È quindi comprensibile che un servizio come quello del Tg2 susciti grande attenzione in associazioni come Avis e Fidas, offrendo loro il destro per ribadire alcuni concetti fondamentali.
“Cogliamo l’occasione per invitare tutti coloro che sono in buono stato di salute a donare il plasma” – dice Giovanni Musso, presidente Fidas – “Il nostro Paese è infatti dipendente dall’estero per l’importazione di medicinali plasmaderivati che in molte occasioni rappresentano un vero e proprio farmaco salva-vita per tanti pazienti. Gli Stati Uniti sono il primo produttore di plasma in aferesi e da soli soddisfano il 71% della richiesta mondiale del plasma. In questa prospettiva risulta evidente quanto sia importante incrementare il numero dei donatori di plasma presenti in Italia al fine di garantire una più alta qualità del plasma raccolto”.
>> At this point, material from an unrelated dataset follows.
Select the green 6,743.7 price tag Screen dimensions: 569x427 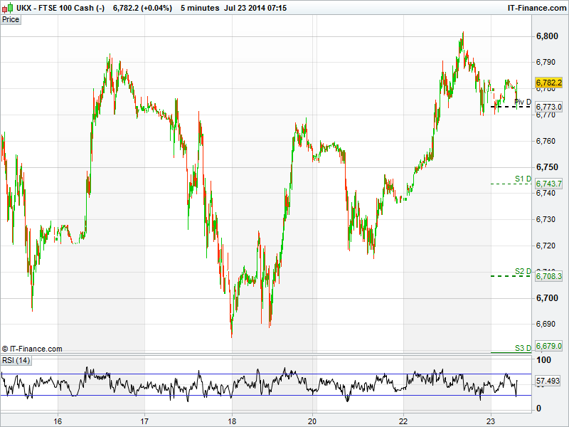(x=549, y=184)
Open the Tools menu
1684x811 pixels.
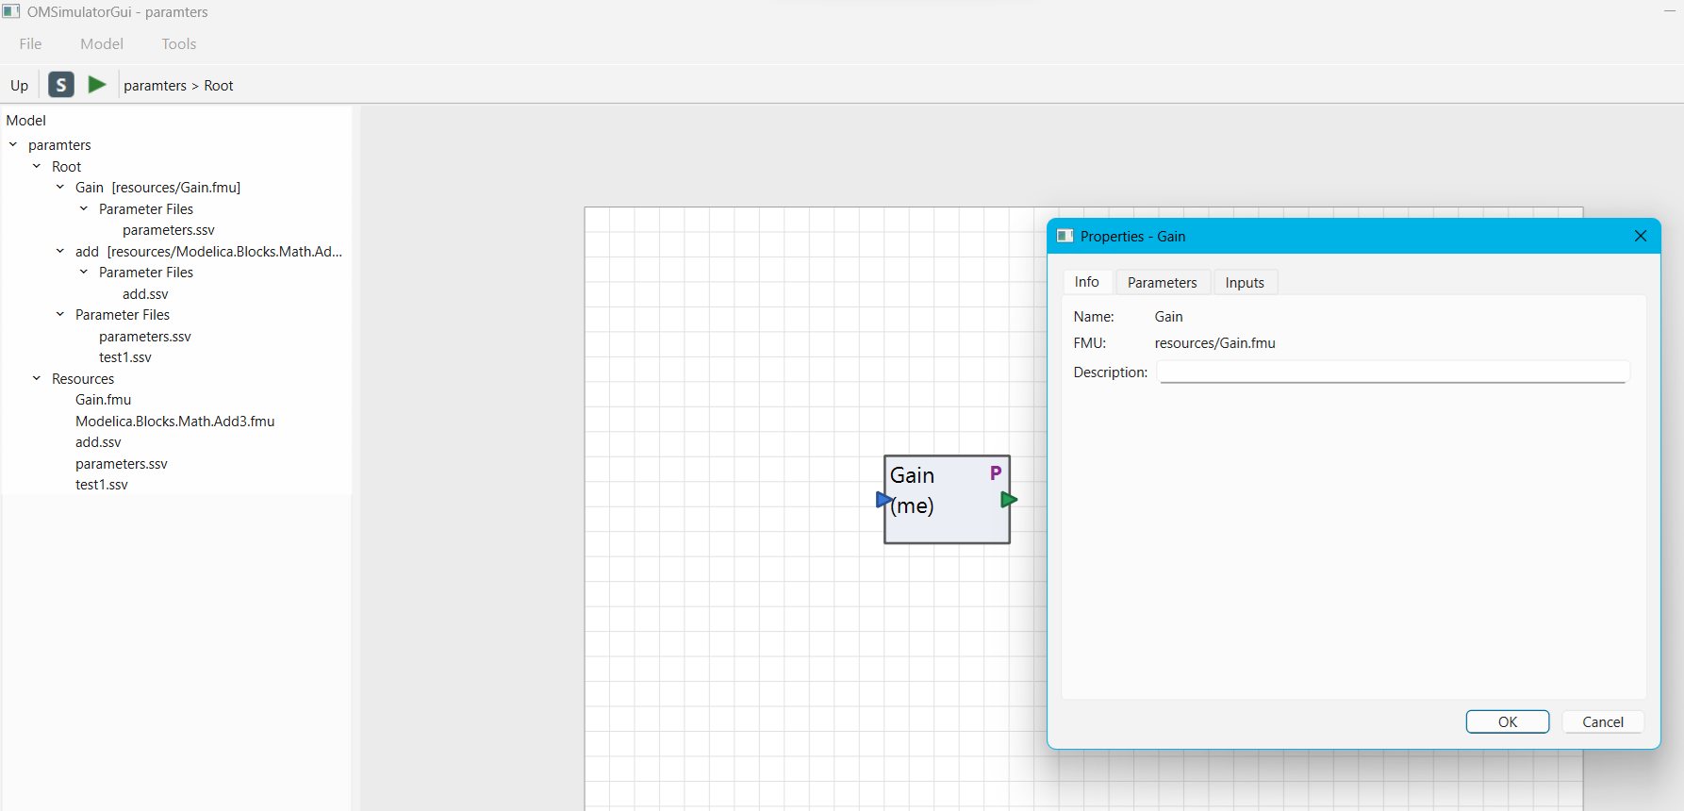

Sullo stesso tasto batte anche Gianpietro Briola, presidente di Avis, il quale mette in evidenza anche l’aspetto della sicurezza. “Storie come queste – dice Briola riferendosi al servizio del Tg2 – al di là delle difficoltà a cui umanamente siamo assolutamente vicini, devono servire a ribadire ancora una volta perché il sistema trasfusionale italiano debba essere considerato un modello. Poter contare su una scelta volontaria e non remunerata non rappresenta solo un valore etico, ma una garanzia di qualità del plasma donato e di sicurezza per lo stesso donatore. Donare il plasma, come nel caso della signora in Messico, due volte alla settimana per superare le 100 donazioni in un anno, è un’azione molto pericolosa non solo per la qualità del plasma che viene raccolto (che rischia di perdere le sue proprietà principali), ma per la salute stessa della signora così come di tutte le altre persone che compiono il suo gesto. Tanto più in riferimento al plasma iperimmune contro il Covid”.